Polyphasic Taxonomy/Microbial Informatics 1999 Research Accomplishments

1. Ribosome Database Project (RDP-II)

Over the past reporting period, RDP-II work concentrated in two areas: internal infrastructure enhancements and user updates. In the previous report, we identified upgraded curator tools as an important requirement to help RDP become up-to-date. We have implemented several GUI based curator editor tools as well as a first-generation system for automatically harvesting rRNA records from GenBank. This system takes as input GenBank's native asn.1 format. The first pass extracts rRNA sequence regions and outputs the data in an intermediate XML formate. Several filter programs further process the records, correcting common GenBank data problems, removing very small partial sequences, and sorting by type. A new loader program loads the resulting XML- formatted records. This filter based approach makes it easy to respond to changes in the data structure supplied by GenBank, a not uncommon occurrence. The produced XML documents conforms to a new custom XML dtd. We intend to us this format as a common intermediate for data from other sources and tools. We chose XML as a common intermediate data format because if its wide acceptance and availability of XML based tools.

We also used XML to develop a general framework for linking tools to the RDP data and are using this framework in-house with several java GUI curation tools. One such tool links the database to the ae2 multiple sequence alignment editor. The user is presented with a phylogenetic-hierarchical view of the available sequences and can choose any subset for editing. The second GUI tool allows the user to graphically edit the RDP's taxonomic hierarchy. Both rearrangements and additions to the hierarchy, as well as changes to selected sequence attributes can be made using a 'point and click' approach. These tools communicate with an intermediate server that supplies both the hierarchical view and sequence data in an XML format. These (and other planned) curator tools require long transactions, potentially lasting hours. To ensure data consistency, the intermediate XML server implements a strict on-demand check-out paradigm for data from the DBMS. We chose the strict (pessimistic) check-out mode of operation because of the difficulty of merging multiple versions of some of our data types. With our relatively small curatorial staff, this has worked well.
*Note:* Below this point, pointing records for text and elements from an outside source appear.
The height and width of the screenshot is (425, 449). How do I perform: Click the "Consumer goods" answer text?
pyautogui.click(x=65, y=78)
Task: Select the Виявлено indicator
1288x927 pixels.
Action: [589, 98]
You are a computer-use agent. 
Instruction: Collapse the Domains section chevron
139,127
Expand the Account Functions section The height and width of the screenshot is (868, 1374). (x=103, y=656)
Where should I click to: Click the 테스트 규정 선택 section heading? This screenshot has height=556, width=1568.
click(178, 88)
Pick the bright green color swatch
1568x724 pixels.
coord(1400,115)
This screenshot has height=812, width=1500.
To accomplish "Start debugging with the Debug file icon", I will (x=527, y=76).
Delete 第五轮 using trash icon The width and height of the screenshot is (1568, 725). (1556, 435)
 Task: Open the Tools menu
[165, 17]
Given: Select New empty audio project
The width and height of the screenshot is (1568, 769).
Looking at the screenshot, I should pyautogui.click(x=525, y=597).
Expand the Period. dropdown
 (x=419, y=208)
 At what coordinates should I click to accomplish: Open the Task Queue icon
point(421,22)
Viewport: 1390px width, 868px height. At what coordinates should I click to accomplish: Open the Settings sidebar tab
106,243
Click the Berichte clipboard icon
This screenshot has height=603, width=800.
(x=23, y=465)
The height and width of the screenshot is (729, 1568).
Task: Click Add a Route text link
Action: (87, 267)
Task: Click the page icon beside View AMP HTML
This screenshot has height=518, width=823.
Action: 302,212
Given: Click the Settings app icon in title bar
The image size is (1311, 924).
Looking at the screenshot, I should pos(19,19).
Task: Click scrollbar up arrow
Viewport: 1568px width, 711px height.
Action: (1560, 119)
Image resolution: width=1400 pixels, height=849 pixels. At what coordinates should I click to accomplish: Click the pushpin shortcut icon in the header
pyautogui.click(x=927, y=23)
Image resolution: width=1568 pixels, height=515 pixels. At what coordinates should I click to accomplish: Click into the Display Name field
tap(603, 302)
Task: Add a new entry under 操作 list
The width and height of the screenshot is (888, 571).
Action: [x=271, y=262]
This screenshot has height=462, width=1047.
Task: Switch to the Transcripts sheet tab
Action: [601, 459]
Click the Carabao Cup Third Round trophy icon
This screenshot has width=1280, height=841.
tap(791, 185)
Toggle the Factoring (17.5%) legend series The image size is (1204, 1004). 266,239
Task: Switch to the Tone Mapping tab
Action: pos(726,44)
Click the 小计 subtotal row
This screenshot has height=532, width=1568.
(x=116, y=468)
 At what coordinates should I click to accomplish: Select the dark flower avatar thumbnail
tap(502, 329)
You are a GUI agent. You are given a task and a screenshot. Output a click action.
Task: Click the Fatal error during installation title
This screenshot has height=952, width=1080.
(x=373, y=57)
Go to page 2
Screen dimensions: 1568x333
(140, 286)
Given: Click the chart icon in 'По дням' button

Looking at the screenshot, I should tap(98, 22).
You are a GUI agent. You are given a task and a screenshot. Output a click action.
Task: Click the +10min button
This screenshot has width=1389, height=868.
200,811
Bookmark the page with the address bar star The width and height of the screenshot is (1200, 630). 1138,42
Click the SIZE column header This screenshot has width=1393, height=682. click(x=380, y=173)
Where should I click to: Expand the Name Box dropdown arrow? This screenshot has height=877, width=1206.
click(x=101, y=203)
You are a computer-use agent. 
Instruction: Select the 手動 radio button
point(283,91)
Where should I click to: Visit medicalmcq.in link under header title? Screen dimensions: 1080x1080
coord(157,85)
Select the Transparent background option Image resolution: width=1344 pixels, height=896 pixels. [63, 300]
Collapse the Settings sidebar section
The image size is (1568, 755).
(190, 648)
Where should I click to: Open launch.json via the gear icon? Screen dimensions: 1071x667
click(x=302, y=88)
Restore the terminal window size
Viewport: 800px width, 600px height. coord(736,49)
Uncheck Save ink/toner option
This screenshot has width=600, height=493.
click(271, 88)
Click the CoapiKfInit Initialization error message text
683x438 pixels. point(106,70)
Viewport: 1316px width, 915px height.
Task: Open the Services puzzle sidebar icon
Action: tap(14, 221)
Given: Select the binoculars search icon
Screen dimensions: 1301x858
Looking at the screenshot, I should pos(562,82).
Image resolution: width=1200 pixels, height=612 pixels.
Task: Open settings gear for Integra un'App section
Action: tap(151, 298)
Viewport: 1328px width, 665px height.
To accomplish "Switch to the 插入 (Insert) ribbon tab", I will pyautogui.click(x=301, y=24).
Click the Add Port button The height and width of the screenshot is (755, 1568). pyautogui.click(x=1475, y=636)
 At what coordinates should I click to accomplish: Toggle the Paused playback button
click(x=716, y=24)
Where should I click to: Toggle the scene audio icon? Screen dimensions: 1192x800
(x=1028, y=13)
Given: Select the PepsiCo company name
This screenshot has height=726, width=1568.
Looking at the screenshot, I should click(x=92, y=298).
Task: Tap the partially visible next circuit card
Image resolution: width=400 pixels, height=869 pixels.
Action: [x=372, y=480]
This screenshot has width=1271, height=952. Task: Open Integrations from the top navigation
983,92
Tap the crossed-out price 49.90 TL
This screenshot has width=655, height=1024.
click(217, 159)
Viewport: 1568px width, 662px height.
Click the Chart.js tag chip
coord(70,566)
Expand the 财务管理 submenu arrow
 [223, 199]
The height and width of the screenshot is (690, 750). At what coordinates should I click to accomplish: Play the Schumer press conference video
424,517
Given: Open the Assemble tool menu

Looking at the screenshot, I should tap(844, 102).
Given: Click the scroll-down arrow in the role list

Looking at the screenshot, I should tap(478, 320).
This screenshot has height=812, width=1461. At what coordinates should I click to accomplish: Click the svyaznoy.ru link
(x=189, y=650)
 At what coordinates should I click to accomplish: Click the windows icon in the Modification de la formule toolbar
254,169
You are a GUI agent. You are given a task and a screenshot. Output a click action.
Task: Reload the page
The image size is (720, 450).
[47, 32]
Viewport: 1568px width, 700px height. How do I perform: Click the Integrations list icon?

Eventually, we expect to move some end-user (read only) tools to the same XML intermediate server framework.

In addition to the new curatorial tools, we made a number of modifications to our website. Many of these are not directly visible to the end-user, involving an internal rearrangement of the website structure. Changes directly enhancing the site for the users include a new, easier to use, hierarchical tool for sequence selection, and enhancement to the interfaces of the existing programs. The sequence selection tool produces straight html, an important consideration because of the variety of browsers utilized by our users. However, the tool appears dynamic because custom pages are produced on demand to fulfill opening, closing, and selection requests. This tool can be used either to select sequences for downloading or for inclusion in other analysis functions.

From the user perspective, the most important enhancement was our new 7.1 data release on September 17th, 1999. For this release, we concentrated on becoming up-to-date in sequences for bacterial type material. These sequences provide an important framework linking phylogeny and taxonomy. As such they are the most critical sequences for enhancing RDP's usefulness for end users. In addition to capturing over 1100 additional sequences, we identified other sequences in our alignments as coming from type material, and updated the nomenclature of all bacterial sequences to reflect recent name changes. This new release contains 3324 bacterial and archeal type sequences representing 2460 separate species.

In early 1999, the RDP solicited user comments via a user survey. Most users felt that RDP-II should devote more resources to prokaryotic small subunit sequences, and that RDP-II could improve by releasing data in a more timely manner.